» Source data

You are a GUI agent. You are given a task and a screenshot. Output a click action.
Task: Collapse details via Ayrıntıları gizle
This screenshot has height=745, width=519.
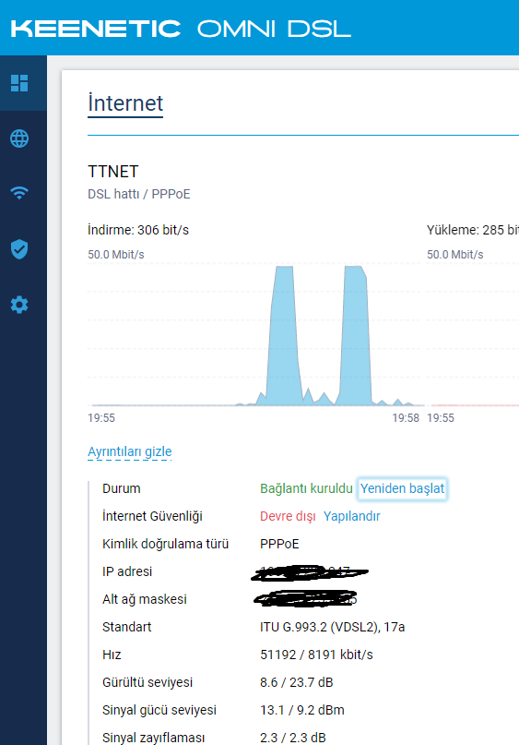click(x=129, y=451)
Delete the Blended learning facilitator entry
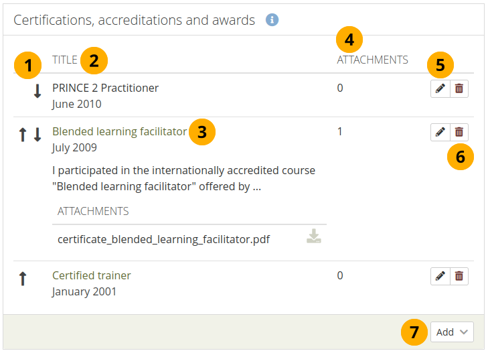This screenshot has height=353, width=488. point(459,132)
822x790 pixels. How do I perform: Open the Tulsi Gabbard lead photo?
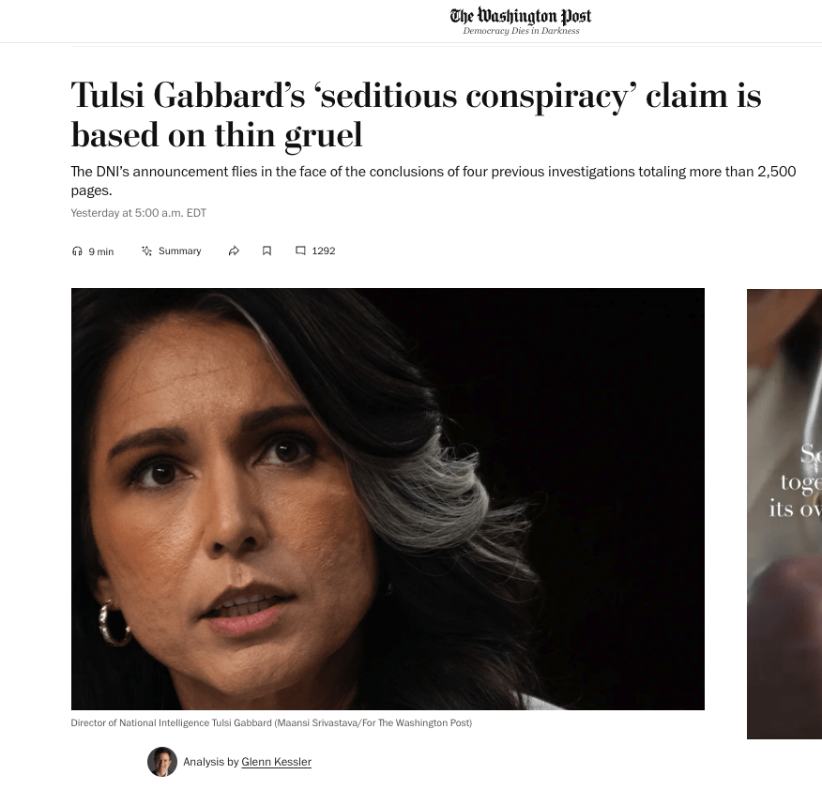point(388,498)
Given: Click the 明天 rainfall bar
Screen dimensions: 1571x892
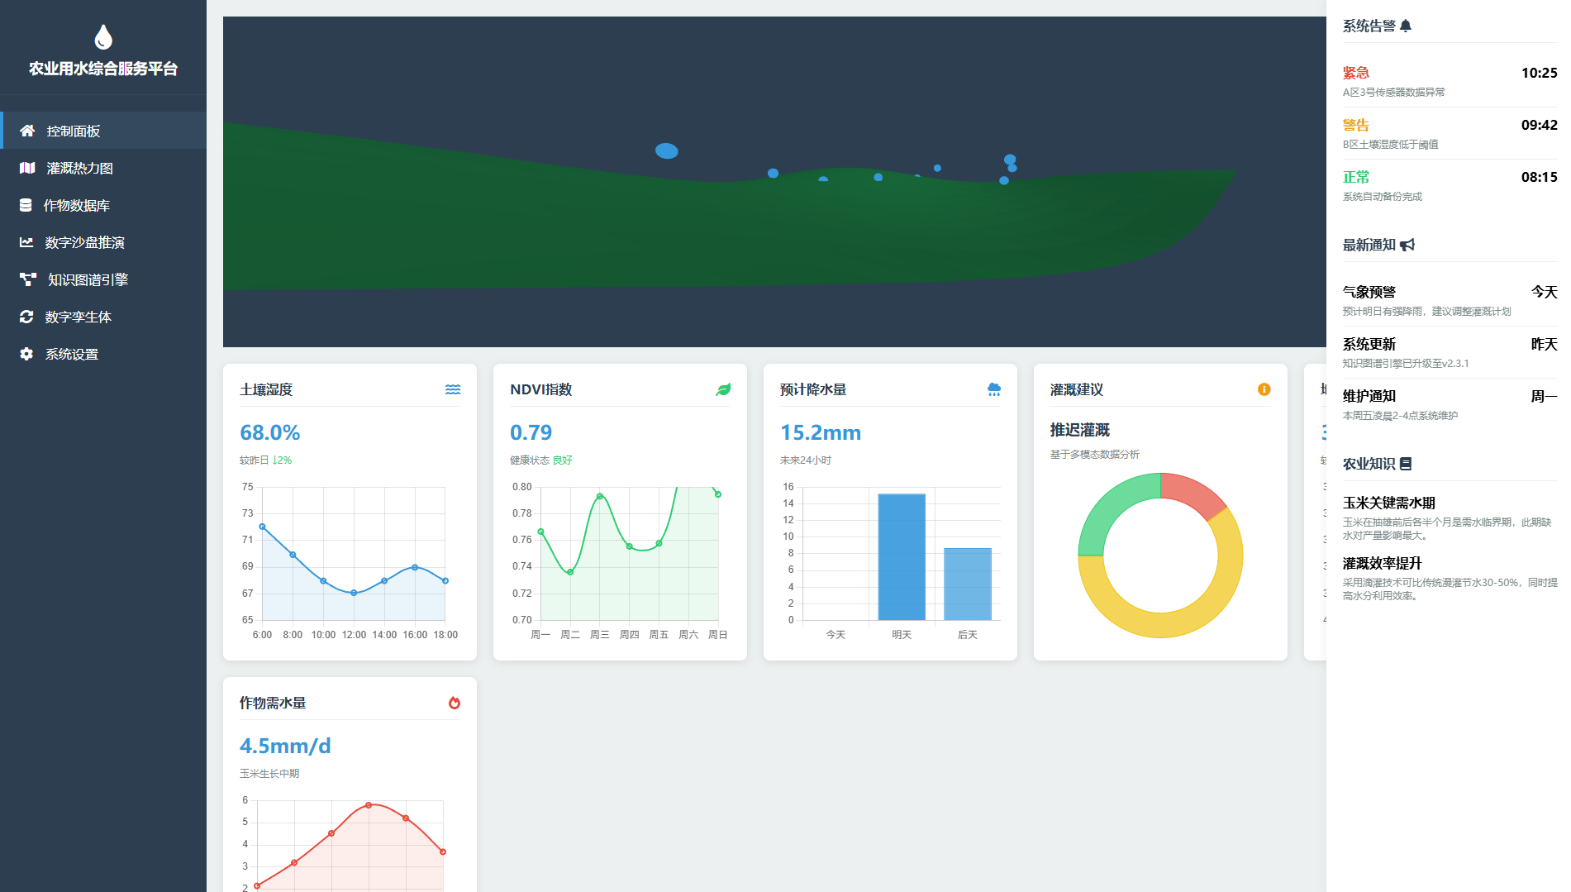Looking at the screenshot, I should tap(902, 556).
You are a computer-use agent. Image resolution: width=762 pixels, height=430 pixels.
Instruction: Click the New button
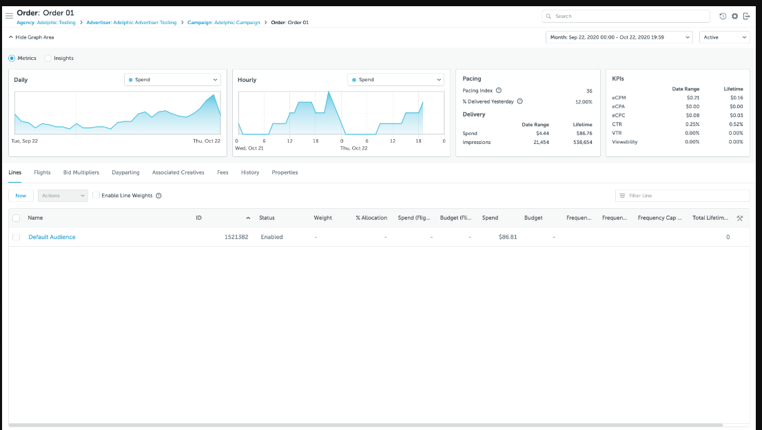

» Work order
Please filter the data down to the lines containing the word "agent".

» The answer
You are a GUI agent. You are given a task and a screenshot. Output a click action.
You are a computer-use agent. Image resolution: width=762 pixels, height=430 pixels.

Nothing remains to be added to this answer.